Pour évaluer l'impact des antidépresseurs sur la conduite d'une voiture, les chercheurs ont fait passer un test de simulation à 60 personnes. L'appareil de simulation imitait les conditions de conduite de la vie réelle. La moitié des participants prenait des antidépresseurs, l'autre, non dépressives, ne suivait aucun traitement. Ceux qui avaient une prescription étaient placés dans deux catégories de forte ou de faible dépression au moment de l'expérience.
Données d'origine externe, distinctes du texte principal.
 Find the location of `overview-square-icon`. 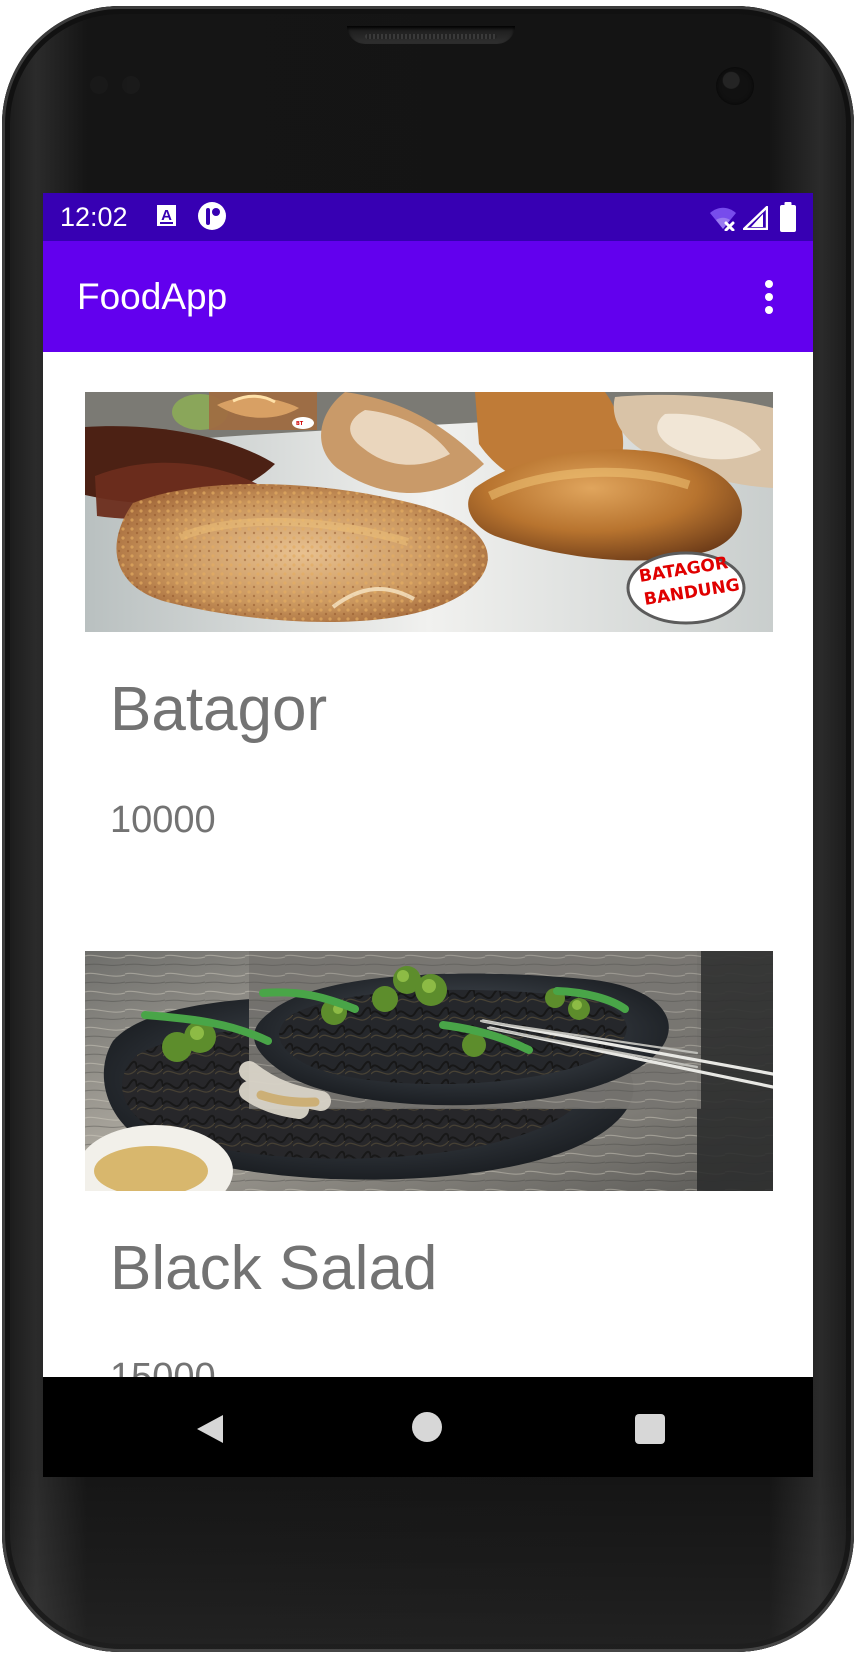

overview-square-icon is located at coordinates (650, 1429).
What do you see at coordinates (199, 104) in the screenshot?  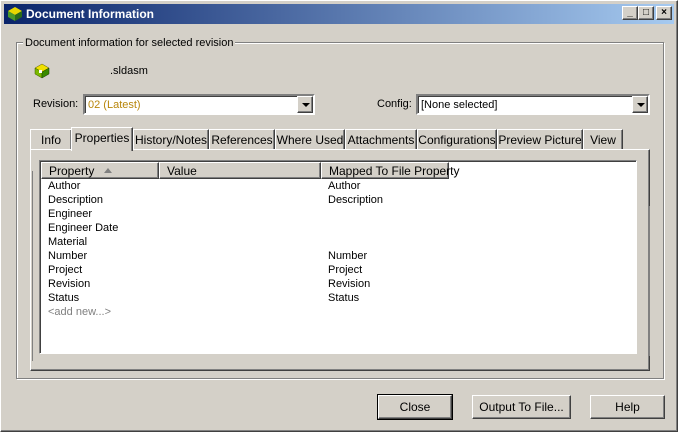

Les personnes sous antidépresseurs et très déprimées ont fait les plus mauvais scores, le nombre de fautes le plus élevé sur la route. Elles faisaient notamment preuves de moins de concentration que les autres personnes, et de moins de capacités à réagir. Des difficultés qui n'ont pas été retrouvées chez ceux qui prenaient des antidépresseurs mais qui étaient dans une période de dépression peu importante. Ces derniers ont fait preuve d'autant de précisions que les personnes ne souffrant pas de dépression.
Les scientifiques préparent de nouveaux tests sur les personnes diagnostiquées dépressives mais ne prenant aucun traitement pour savoir si les antidépresseurs sont en partie responsables.